パナソニックは、ET2011で、セミコンダクター社が製造/販売している最新ICを披露した。デジタル家電向けSoC「UniPhier」の最新製品から注目のGaNデバイスまで、数多くの製品が展示されている。
パナソニックは、「Embedded Technology 2011/組込み総合技術展(ET2011)」(2011年11月16〜18日、パシフィコ横浜)において、デジタル家電向けSoC(System on Chip)「UniPhier」や独自コアを搭載する32ビットマイコン「AM32シリーズ」、GaN(窒化ガリウム)デバイスなどのパワー半導体の新製品を披露した。
UniPhierでは、2011年6月に発表したスマートテレビ用の「MN2WS0220シリーズ」を展示した(図1)。アプリケーション処理用プロセッサとして、従来品のUniPhierに搭載していた独自開発の「AM34」コアに替えて、ARMの「Cortex-A9」を採用したことを特徴とする。Cortex-A9はデュアルコア構成で、動作周波数は1.4GHzである。映像や音声などのマルチメディア処理は、従来品と同様に独自開発のUniPhierプロセッサで行う。
「AM32シリーズ」では、カメラからのデータ入力と画像処理/画像認識を1チップで行える製品「MN103SM2AK1」を紹介した(図2)。MN103SM2AK1は、動作周波数が72MHzの「AM32H」コアの他に、アナログカメラの入力インタフェースと3MビットのSRAM、5×5の積和演算回路などを集積している。比較的大容量のSRAMを内蔵しているので、画像処理/画像認識をマイコンで行う際に必要になる外付けのDRAMが不要である。また、積和演算回路を用いることで画像処理/画像認識を高速に行えることも特徴となっている。ただし、フラッシュメモリは集積していないので、SPI(Serial Peripheral Interface)にシリアルフラッシュROMなどを外付けする必要がある。
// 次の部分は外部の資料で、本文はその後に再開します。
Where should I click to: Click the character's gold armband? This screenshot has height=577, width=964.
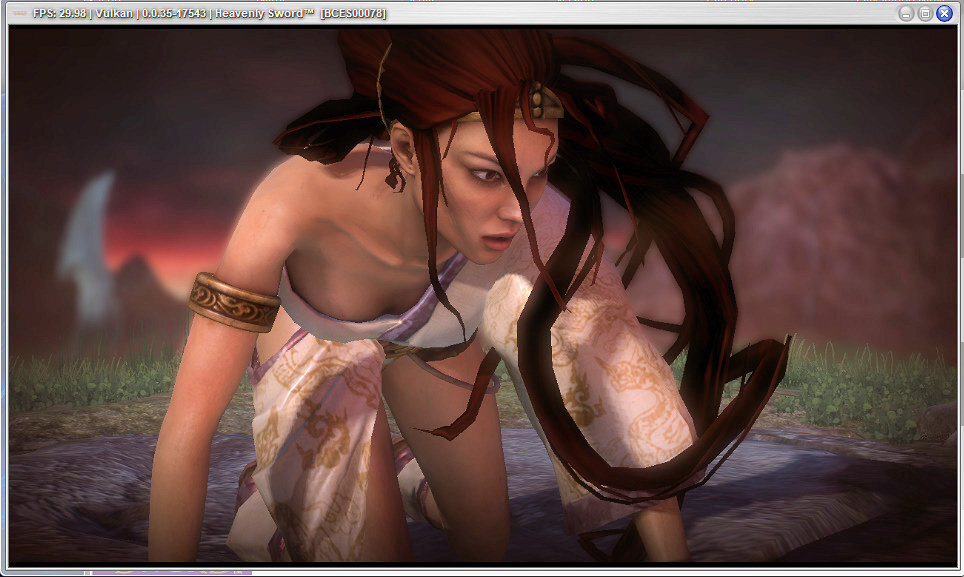234,301
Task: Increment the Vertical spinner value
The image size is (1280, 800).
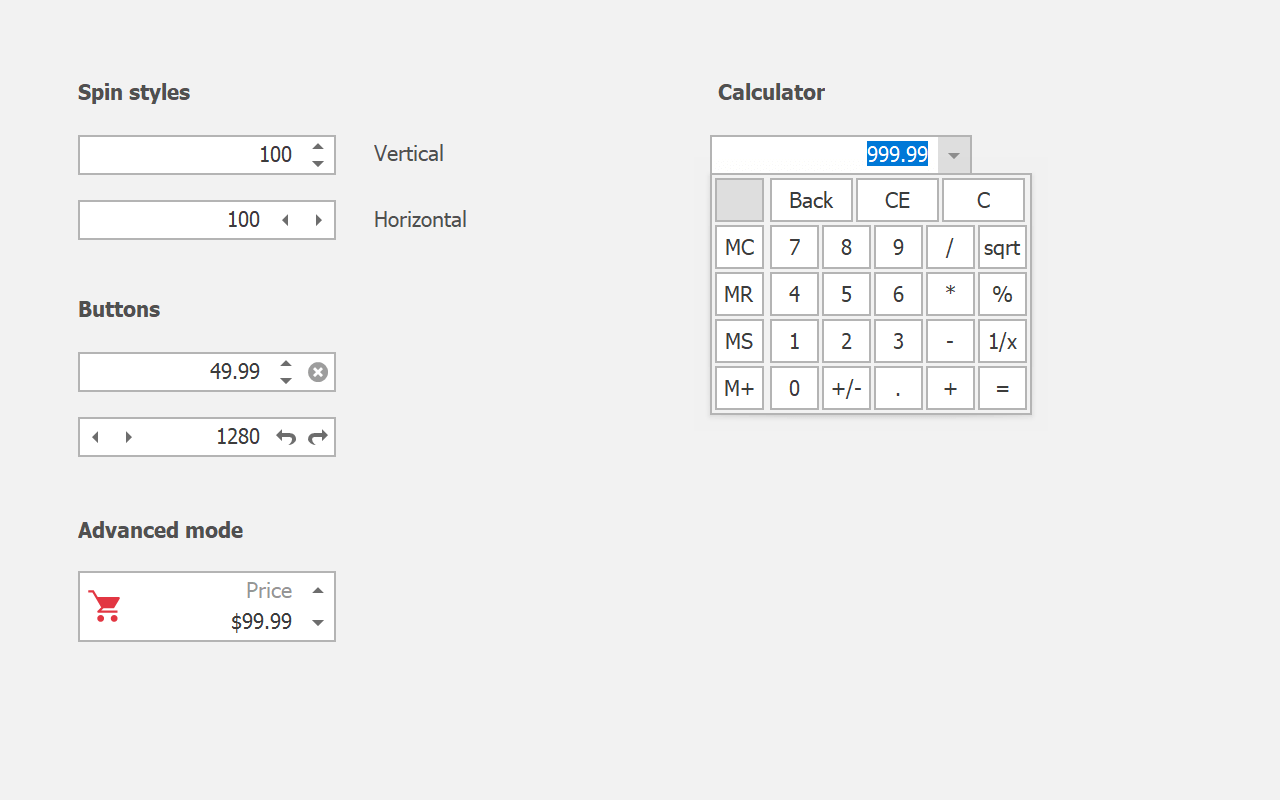Action: point(318,146)
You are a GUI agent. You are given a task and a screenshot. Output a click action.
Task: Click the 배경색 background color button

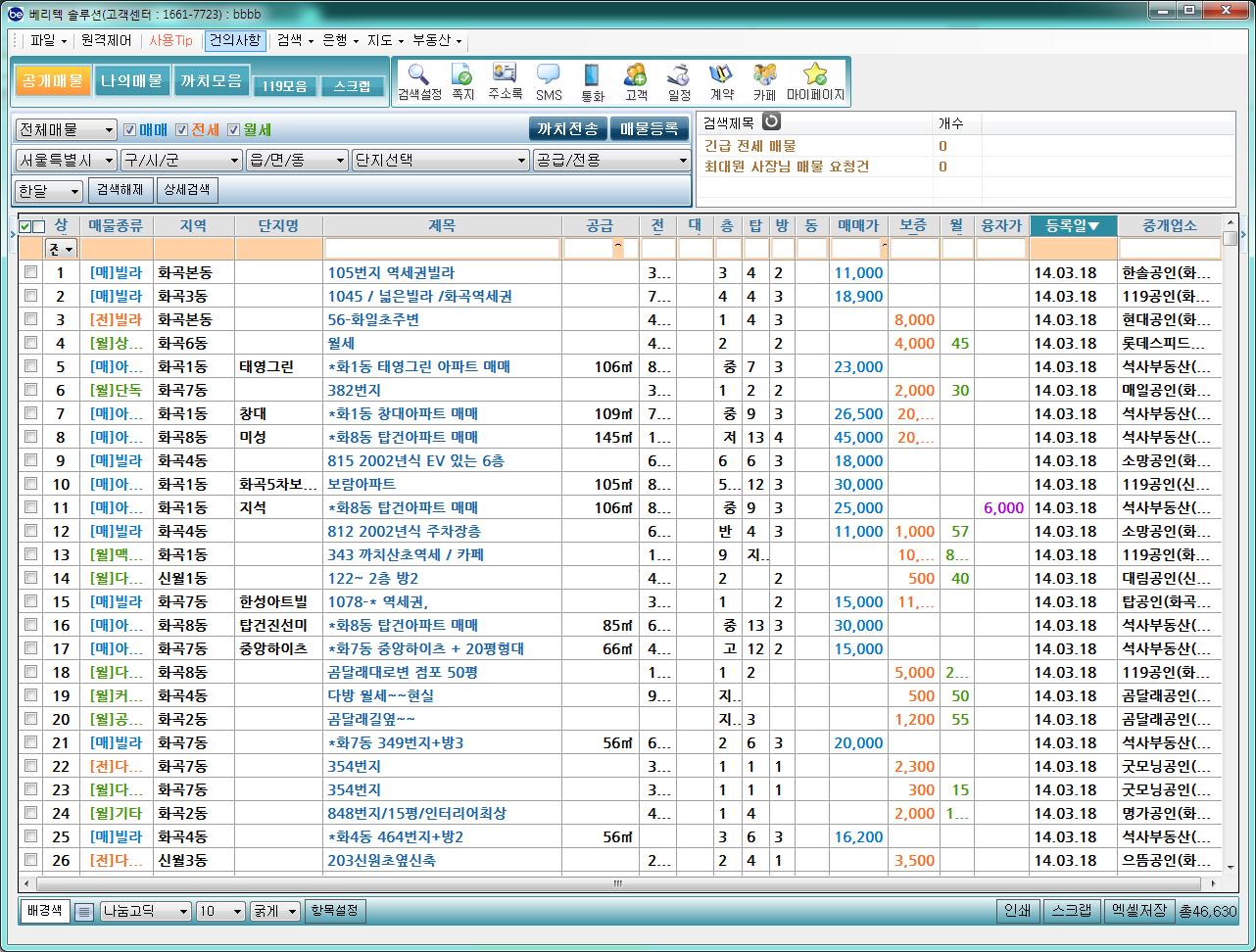(x=44, y=911)
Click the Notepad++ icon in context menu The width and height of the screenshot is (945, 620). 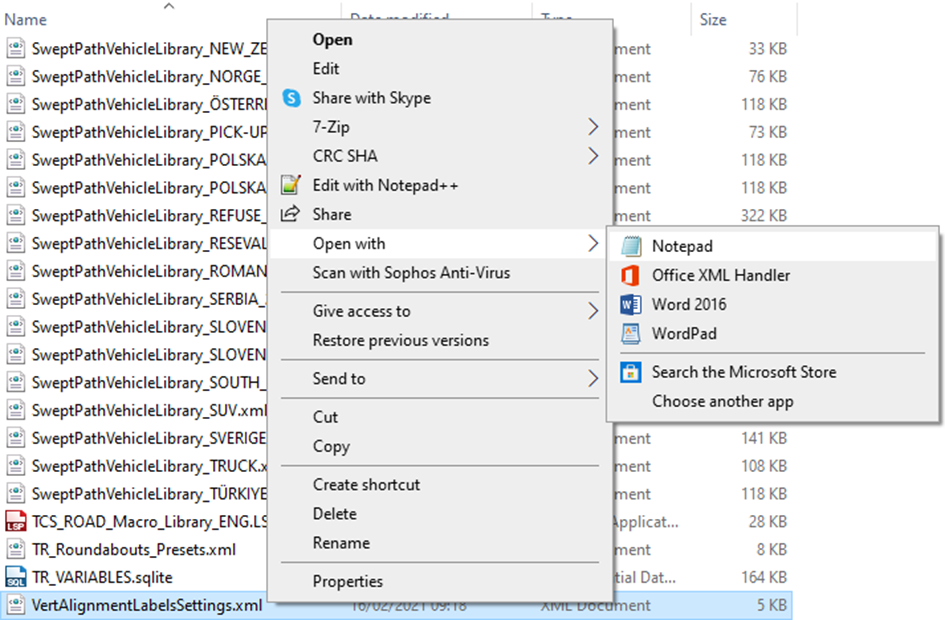291,185
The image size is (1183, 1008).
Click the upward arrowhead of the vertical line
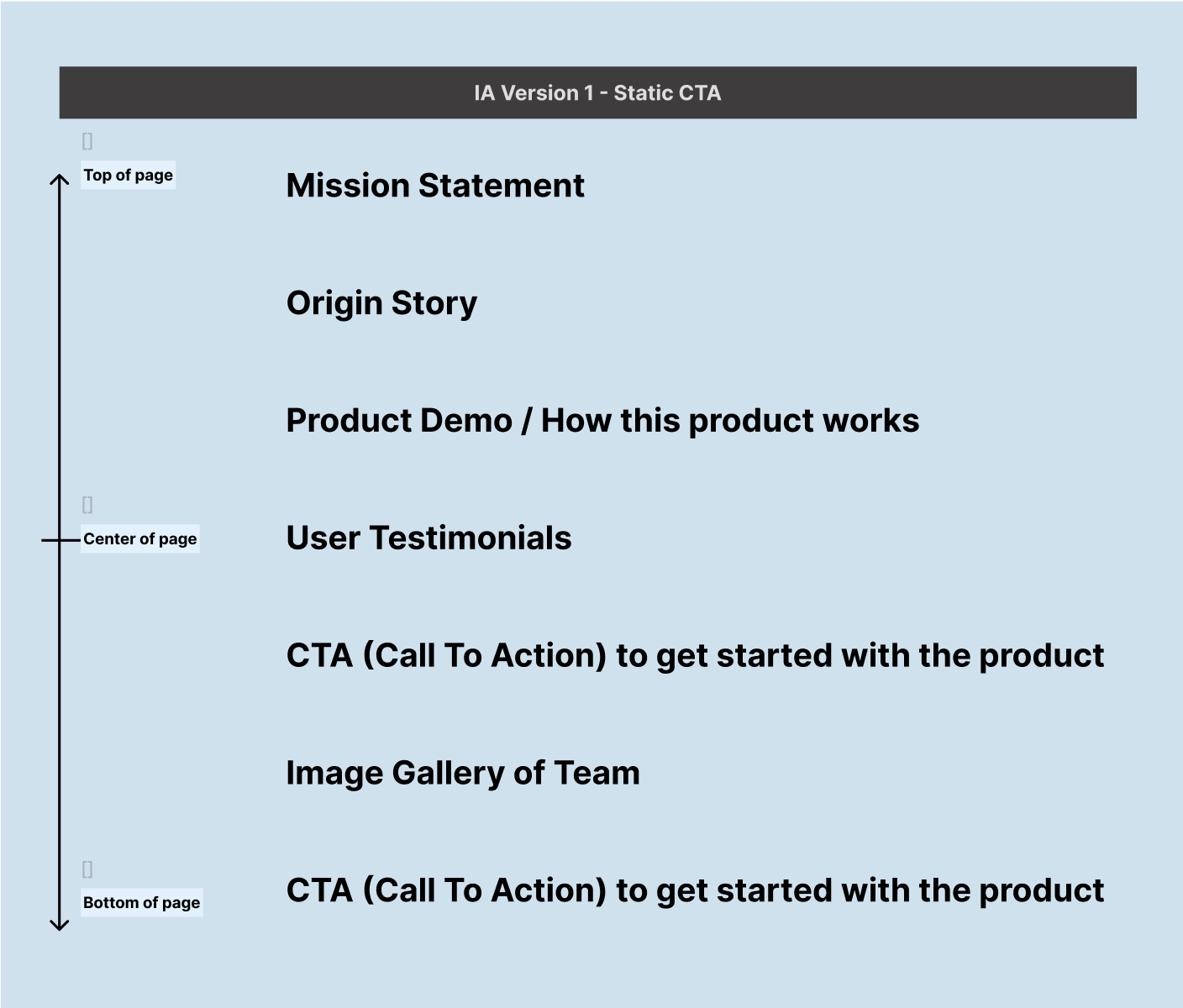click(x=59, y=179)
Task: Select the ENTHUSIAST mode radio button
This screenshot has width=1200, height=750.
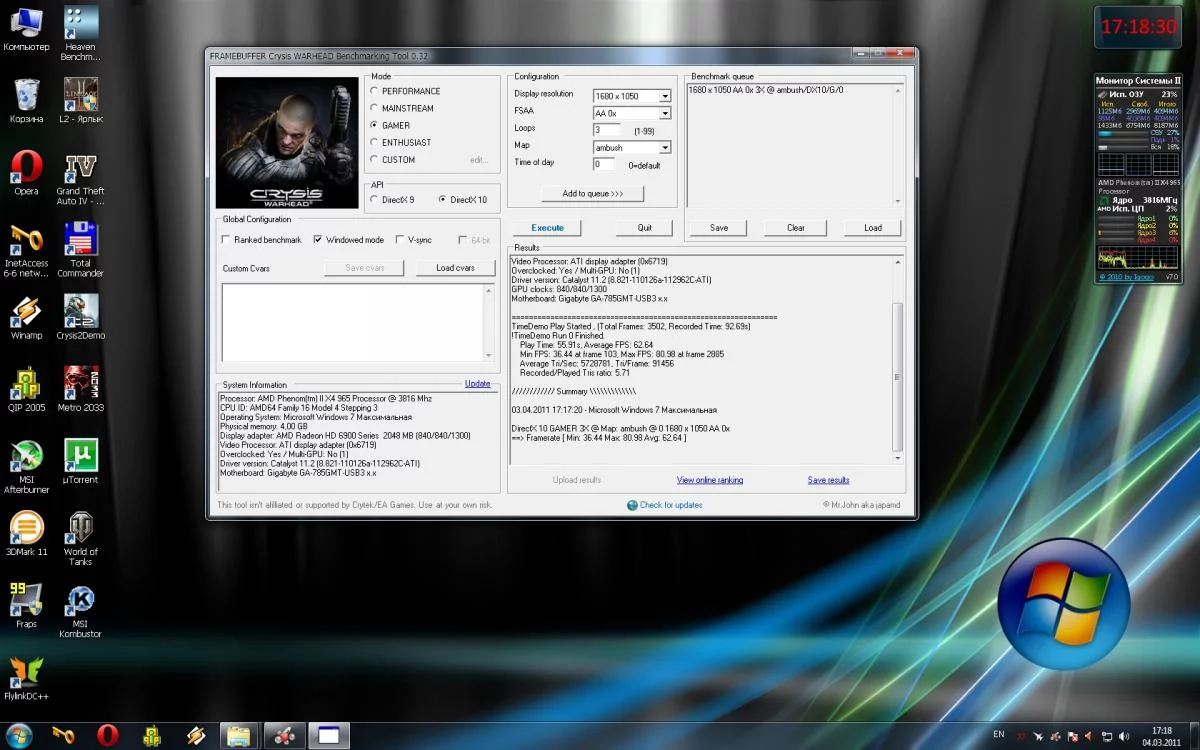Action: pos(375,142)
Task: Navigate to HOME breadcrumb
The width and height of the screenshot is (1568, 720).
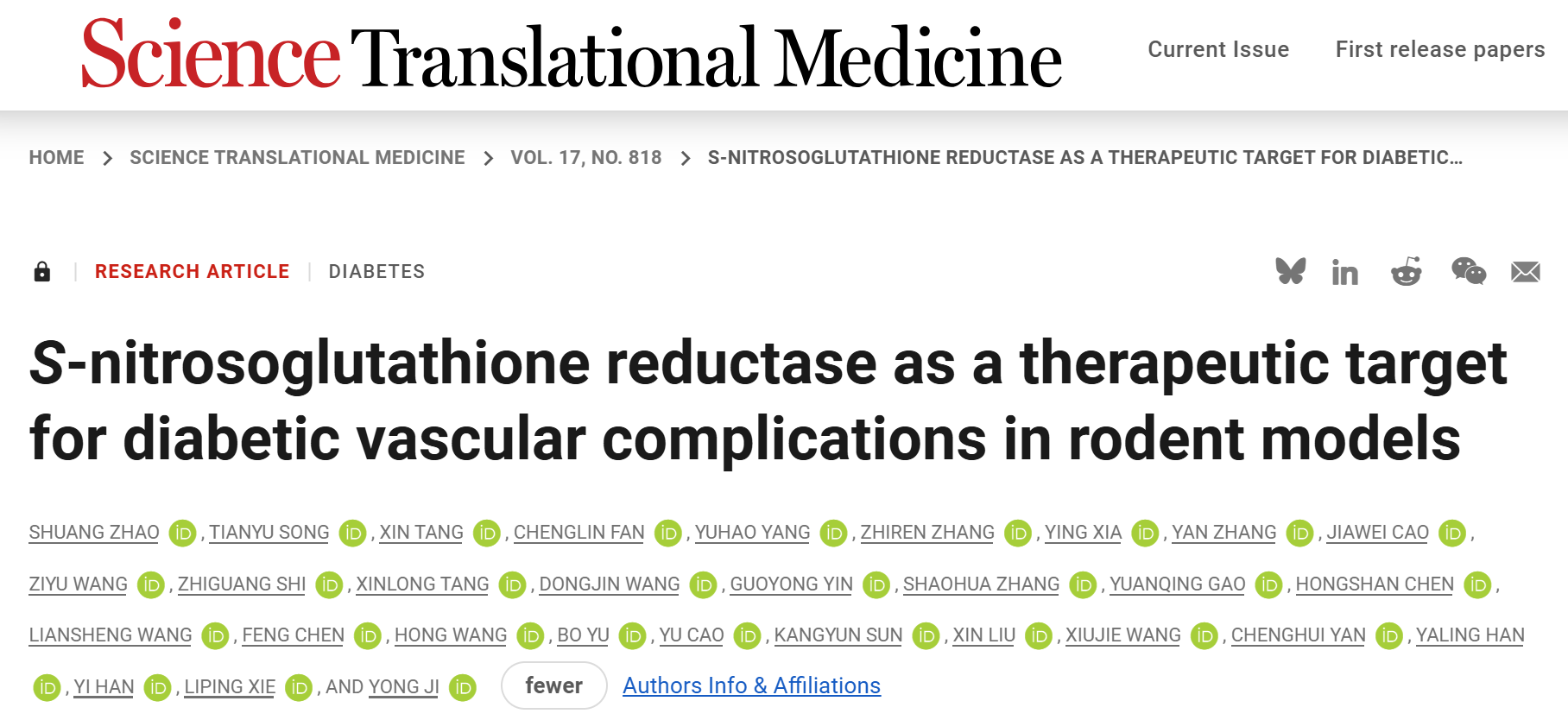Action: click(x=56, y=158)
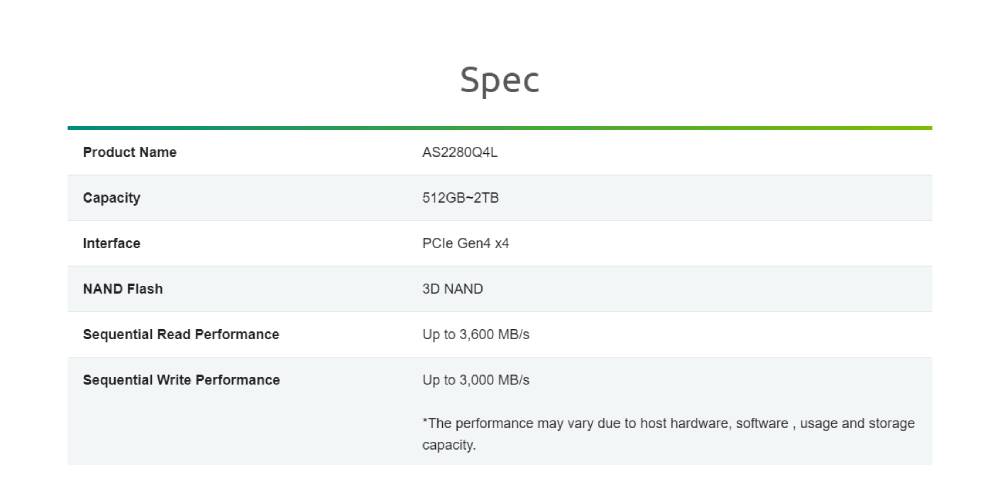Click the performance disclaimer footnote text
The width and height of the screenshot is (1000, 500).
(x=668, y=434)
パワー半導体については、110nmプロセスを用いたパワーMOSFETや、同MOSFETとコントローラを1パッケージにしたDC-DCコンバータIC、開発中のGaNデバイスを披露した。110nmプロセスパワーMOSFETは、250nmプロセスを用いた従来品と比べて、オン抵抗を43%減の8mΩmm2、ゲート電荷量を9nC/mm2まで低減している。極性はNチャネルで、ドレイン‐ソース電圧が33V、ゲート‐ソース電圧が20V。ドレイン電流は2チャネル品で5.0〜6.5A、1チャネル品は6.5〜12Aとなっている。DC-DCコンバータ回路における変換効率は、負荷電流が20Aのときに他社品よりも1.5%高い88.5%を達成した(図3)。パッケージの外形寸法も2.8mm×2.9mmと小さい。パナソニックは、「2012年には、微細化以外の方法で工夫してオン抵抗をさらに低減する」方針だ。
また、この110nmプロセスパワーMOSFETとコントローラを1パッケージにした、降圧タイプのDC-DCコンバータICの発売も予定している。DC-DCコンバータ回路を個別のパワーMOSFETとコントローラICで構成する場合と比べて、実装面積を低減したり、スイッチング周波数を最大で2MHzまで向上できたりすることがメリットとなる。特にスイッチング周波数については、「110nmパワーMOSFETそのものの実力値としては2MHzを実現できるが、個別部品で構成する場合には配線などの寄生容量の問題で周波数を高めることが難しい。コントローラと1パッケージ化することでこの問題をクリアできた」(同社)という。
GaNデバイスについては、耐圧600V/電流容量15AのGaN-SBD(ショットキーバリアダイオード)とノーマリーオフGaN-HEMT(高電子移動度トランジスタ)のサンプル出荷を開始したことを明らかにした。GaN-HEMTのオン抵抗は100mΩである。これらのGaNデバイスをPFC(力率改善回路)内蔵の電源に使用した場合、95%以上の変換効率を達成した。